Early in Taffy Brodesser-Akner’s 2019 novel Fleishman Is in Trouble, there’s a scene in which a man recently separated from his wife is interrogated by another parent in his child’s class.
It was a familiar pattern: “Had things been hard for long?” “Had you tried therapy? “Did you guys have a regular date night?”
Brodesser-Akner’s character observes, “these questions weren’t really about him…people pretended to care for him while they were really asking after themselves.”
So it is with the COVID-19 crisis.
As David Lat, a legal blogger-turned-recruiter who was on a ventilator at NYU Langone Medical Center, put it, “Suddenly getting lots of queries about my health (from folks not familiar with my story). I’m 44, not overweight, no smoking, no drugs, hardly any drinking. No health conditions except exercise-induced asthma, which I manage with an inhaler.”
We want to know these things, not because we are particularly curious about Lat, but because we want to reassure ourselves by distinguishing our own medical history and demographic profile from his and others afflicted with severe or deadly cases of COVID-19.
In reporting COVID-19 fatalities, state health authorities seem to be trying to strike a balance between protecting patient privacy and feeding the public’s insatiable desire for details.
Different states are trying different approaches. Massachusetts, where I live, is reporting deaths by age (“100s,” “90s”), sex, county, preexisting conditions (yes/no/unknown), and whether the person had been hospitalized.
There have been medical journal articles and journalistic speculation linking COVID-19 risk to everything from blood type (A is higher risk, O is lower) to blood-pressure medication (it might hurt, or it might help). There may be genetic predispositions. Merely describing someone as having a “preexisting condition” isn’t much help, as by some expansive definitions (high blood pressure, obesity) the federal government has claimed that as many of 50 percent of Americans have some sort of pre-existing condition.
It’d be useful for the states or federal authorities to publish this information. Were the coronavirus fatalities smokers or vapers? If they had pre-existing conditions, what precisely were they? What prescription or over-the-counter medications were they on?
Modern “big data” analytic computer science is quite sophisticated at finding patterns in data like this, especially if there is a way to compare the data for the COVID-19 deaths with recovered severe cases, with milder cases, or with the general population.

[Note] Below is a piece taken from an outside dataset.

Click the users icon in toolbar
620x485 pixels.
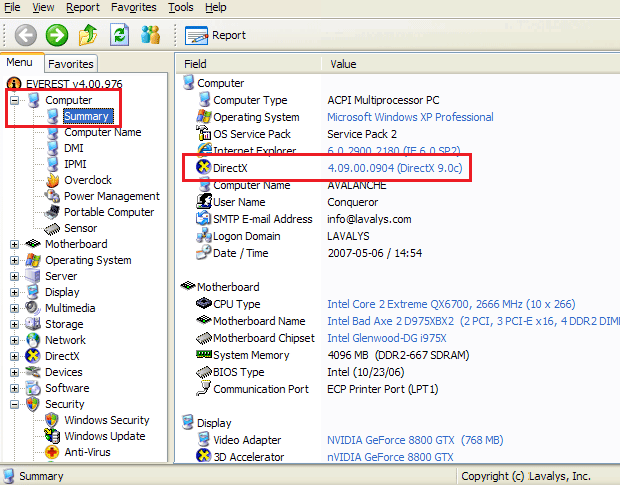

The point isn’t only to provide reassurance to the public, but also to guide policymakers who have to make decisions on things such as opening or closing public schools, libraries, or playgrounds. Individuals make risk assessments all the time. Do I get on this airplane, get in this Uber, walk down this city sidewalk, go for this swim in the ocean, take this downhill ski trail, eat this steak with French fries? In most cases those choices are informed by life experience and, in some cases, by rigorous long-term observational studies like the Framingham Heart Study and the Nurses’ Health Study.
What’s baffling about COVID-19 is that it is so new—literally, the novel coronavirus—that people don’t have a decent sense of what their risk is. Testing is so limited that no one understands well what the chances are of dying of it are. The chances could be less than one in a thousand, or they could be more.
Anyway, government officials have taken aggressive action in response to the disease, from infringing on freedoms of assembly and religion to ordering General Motors to make ventilators and imposing stay-at-home orders on large populations.
So long as the government is ordering people and businesses around, let it order up some transparency. It may help find a cure for the disease, or, at the very least, allow preventive measures that are more narrowly tailored than shutting down much of the American economy. Maybe insurers can use the data to devise actuarial tables, allowing people to eventual insure some of their COVID-19 risk.
Best of all, such transparency can help individuals make better informed, less panicked decisions about their own risks. Without it, instead of making our own free choices, we’re all prisoners of politicians following rapidly changing epidemiological models.
To return to the Fleishman Is in Trouble example, it’d be as if rather than letting individuals decide for themselves whether to get married, the politicians decided to pause all dating based on some demographer’s prediction about the future divorce rate. People prefer to know the details of the individual cases, and for good reason.